When your architecture is thousands of services deep and growing at that pace, you can’t secure it with manual reviews and quarterly audits. You just can’t. The only viable strategy is automation plus queryable data, and Netflix’s engineering team has written openly about how they’ve built exactly that.
Their Scaling AppSec blog post lays out an approach that I think any engineering leader running a microservices architecture should study — not to copy Netflix’s specific tooling, but to understand the organizational model behind it.
Cosmos: The Platform That Makes It Possible #
Netflix’s Cosmos platform has been in production since 2019, with roughly 40 services by 2021. It combines microservices, asynchronous workflows, and serverless functions with built-in observability.
The important part for security? Cosmos gives the AppSec team a consistent surface to work with.
When every service is built on the same platform, security controls can be baked into the platform itself rather than bolted onto each service individually. Secure defaults, standard authentication patterns, consistent logging — these become platform features rather than per-team responsibilities.
This is the “Secure by Default” pillar in Netflix’s framework, and it’s the one I find most transferable to other organizations. If your platform handles auth, secret management, and input validation correctly out of the box, individual teams don’t need to reinvent those wheels (or get them wrong).
Organization as Architecture #
Netflix structures their AppSec function into two tracks: Partnerships and Engineering.
The Partnerships team provides strategic security guidance to product teams; they’re embedded advisors, not gatekeepers. The Engineering team builds the automation and tooling that scales security beyond what human reviewers can cover.
This split reflects Netflix’s broader “Context not Control” culture. They don’t have a security team that approves or blocks deployments. They have a security team that builds guardrails and provides context so that product teams can make good decisions autonomously.
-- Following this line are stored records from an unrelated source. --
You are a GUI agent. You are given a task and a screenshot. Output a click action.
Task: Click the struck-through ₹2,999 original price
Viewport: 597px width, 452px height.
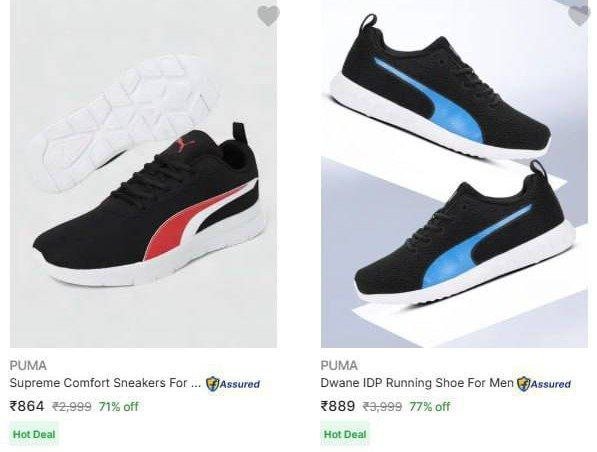(x=72, y=407)
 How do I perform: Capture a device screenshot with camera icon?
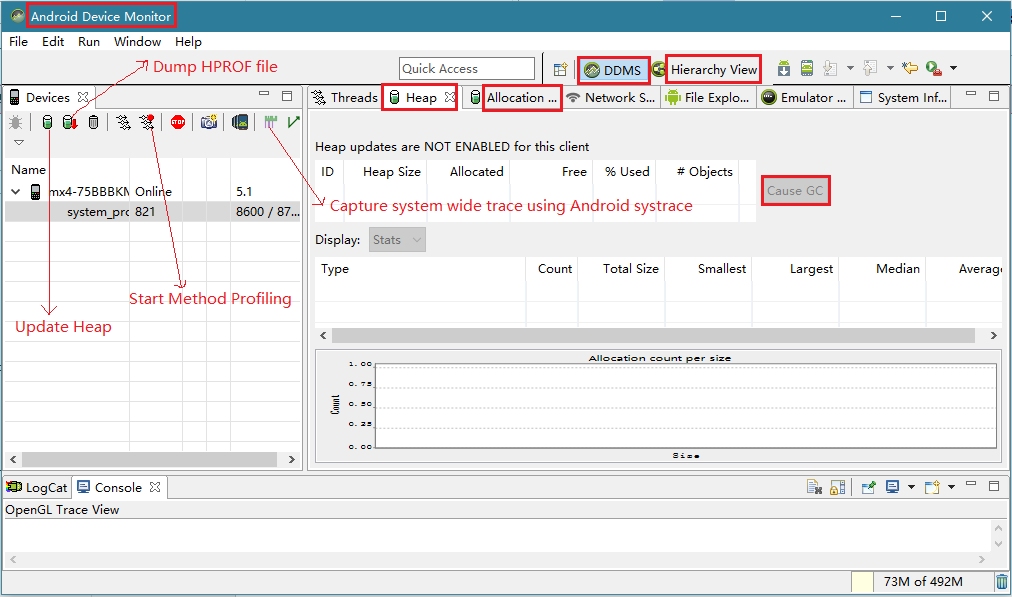pos(208,122)
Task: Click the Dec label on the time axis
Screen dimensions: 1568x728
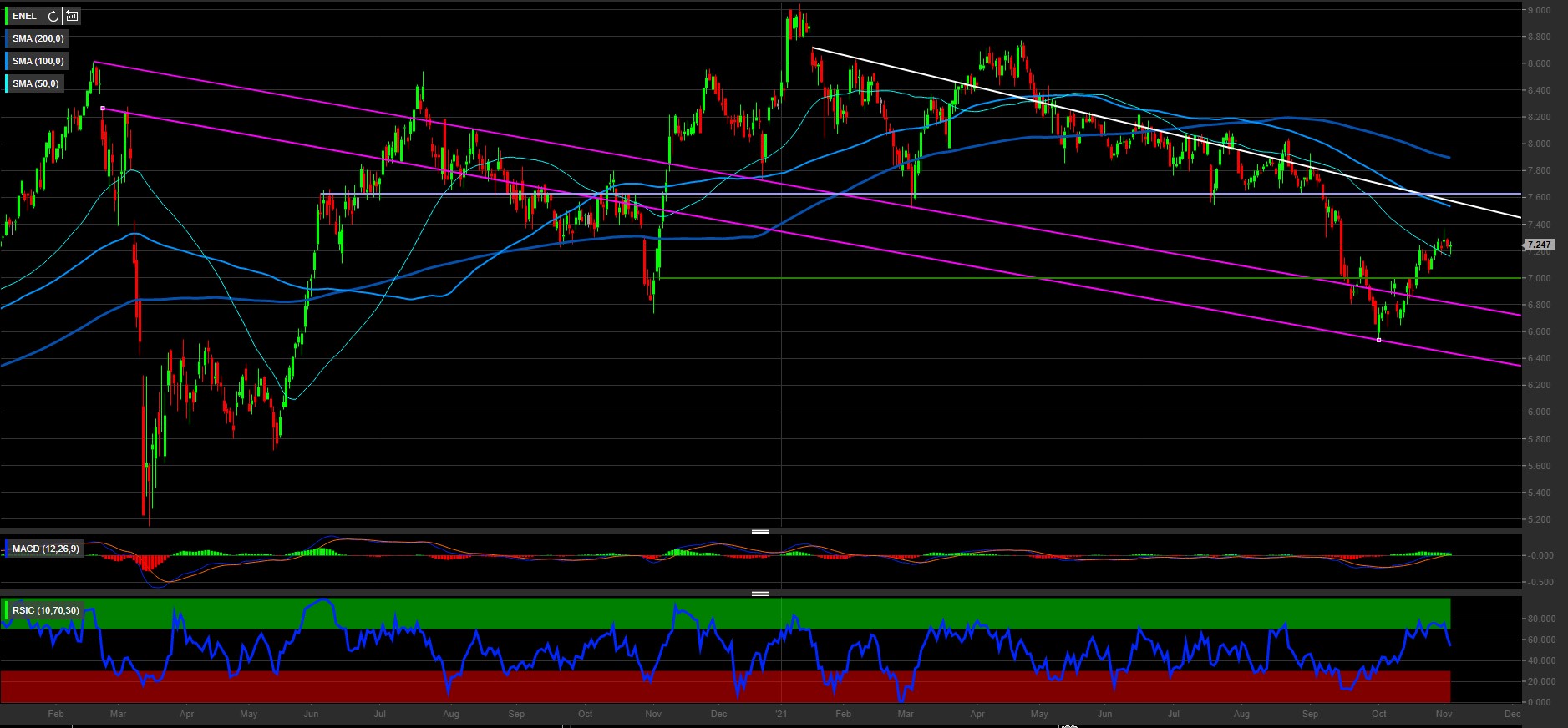Action: (x=1511, y=714)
The distinction matters: gatekeeping creates bottlenecks; context creates informed decision-makers.
Three Pillars Worth Stealing #
The Netflix AppSec strategy rests on three investment areas:
Secure by Default means the platform handles the common security patterns so teams don’t have to. Authentication, authorization, encryption in transit — if your platform provides these correctly, you’ve eliminated entire categories of vulnerabilities before any application code is written.
Security Self-Service gives product teams the tools to answer their own security questions. Vulnerability dashboards, dependency scanners they can run on demand, security linting in CI. The goal is reducing the AppSec team’s role from “answerer of questions” to “builder of tools that answer questions.”
Vulnerability Scanning at Scale covers the software supply chain. Every dependency, every container image, every infrastructure component — scanned continuously, with results mapped to service ownership so the right team gets the alert.
At Netflix’s scale, this requires mapping relationships between infrastructure components to identify cascading risk from a single vulnerability. One vulnerable library can touch hundreds of services. You need to know which ones.
The Takeaway for Non-Netflix Teams #
You don’t need Netflix’s scale to apply Netflix’s thinking.
The core insight is simple: security that depends on human reviewers catching things doesn’t scale. Security that’s automated, queryable, and built into the platform does.
Start with your deployment pipeline. What security checks run automatically? What requires a human to remember to do it?
Every manual step is a step that will eventually be skipped. Make the secure path the default path, and most of your problems solve themselves.